Все руководство наркомата финансов выражало стрем­ление решать вопросы, относящиеся к его компетенции, не только исходя из практики, но и на твердой научной основе. Скажу сразу, что в полной мере добиться этого удалось да­леко не сразу, ибо не было достаточно сложившейся теории советских финансов. Действительно, тогда имелось еще срав­нительно немного специальных работ, посвященных конкрет­ным проблемам финансов в условиях социализма. Основная часть работ касалась финансов переходного периода. Но дело заключалось не только в этом, а и в субъективном мо­менте. То, что раньше казалось мне давно решенным и оче­видным, теперь представало в ином свете.

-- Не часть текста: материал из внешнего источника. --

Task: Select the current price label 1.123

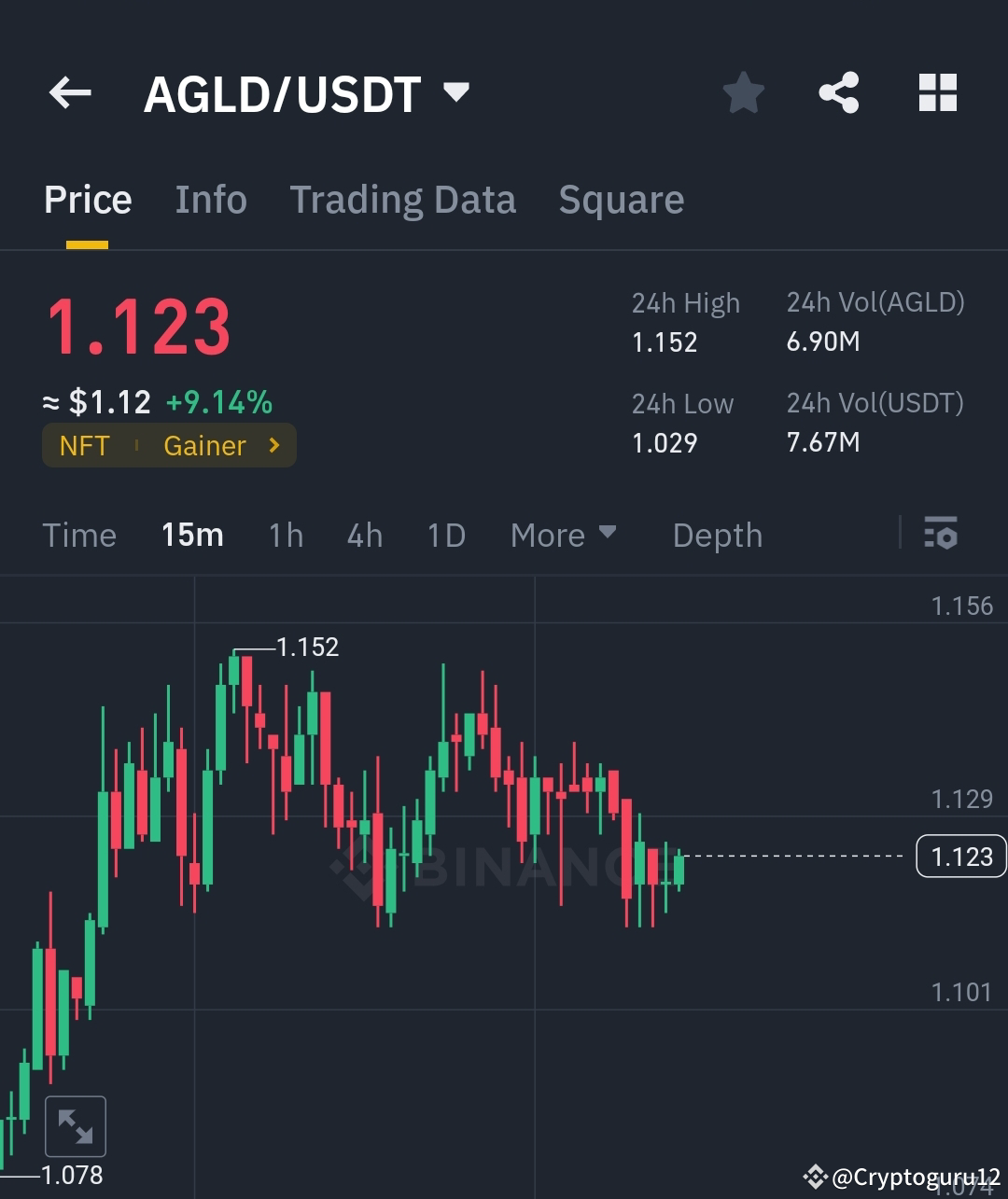Action: [x=961, y=856]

ЦК ВКП(б) требовал от сотрудников наркомата знания со­стояния дел не только в экономике, но и в стране в целом, ибо на той или иной стадии каждое мероприятие упирается в его материальное обеспечение. ЦК партии подходил здесь к вопросам как рачительный хозяин. Партия постоянно на­правляла наркомат финансов на решение нашей ведомствен­ной триединой задачи: накопление средств— разумная их трата— контроль рублем. Во все годы наши финансы несли именно эти функции, иногда более, а иногда менее удачно.

Одной из сторон моей деятельности на новом посту, с ко­торой я ранее почти не сталкивался, явилась необходимость постоянно находиться в курсе процесса накопления государ­ственных сокровищ. Всем известный ныне Алмазный фонд СССР тогда не был обнародован. Однако он не оставался не­изменным, а непрерывно пополнялся. Как раз в 1938 году, ко­гда я вплотную занялся этим вопросом, были найдены неко­торые алмазы для фонда, правда мелкие, уральские.

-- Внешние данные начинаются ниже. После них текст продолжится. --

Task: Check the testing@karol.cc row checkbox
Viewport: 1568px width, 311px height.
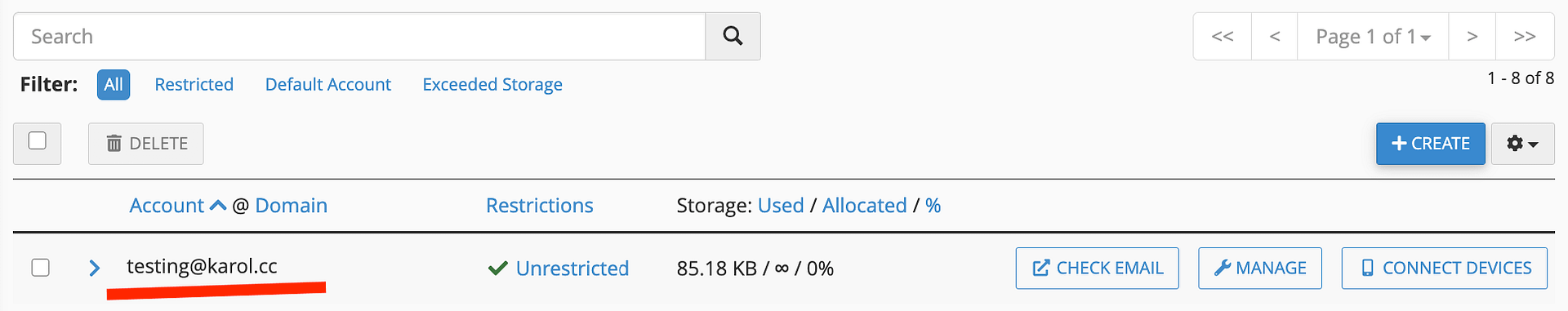Action: [40, 268]
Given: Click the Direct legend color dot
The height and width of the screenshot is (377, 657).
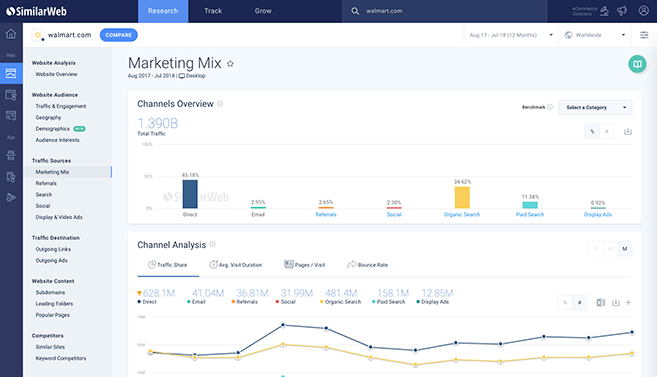Looking at the screenshot, I should pos(139,302).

Знаменитых ныне якутских алмазов тогда еще никто не знал. Всемирно прославившиеся кимберлитовые трубки «Ай- хал», «Мир», «Удачная» в те годы хранили еще свои сокровища глубоко под землей, втайне от людей. Быстрее шло пополне­ние Алмазного фонда платиновыми и особенно золотыми са­мородками. Из числа попавших в него находок 1938 года упо­мяну, в частности, уральскую плоскую удлиненную плотную массу весом 1,068 килограмма; колымскую плотную плитку весом 3,481 килограмма; уральскую пористую плитку весом 1,389 килограмма; уральскую плотную плитку весом 1,054 ки­лограмма. В современном каталоге золотых самородков Ал­мазного фонда они числятся под номерами 34, 42, 44 и 47.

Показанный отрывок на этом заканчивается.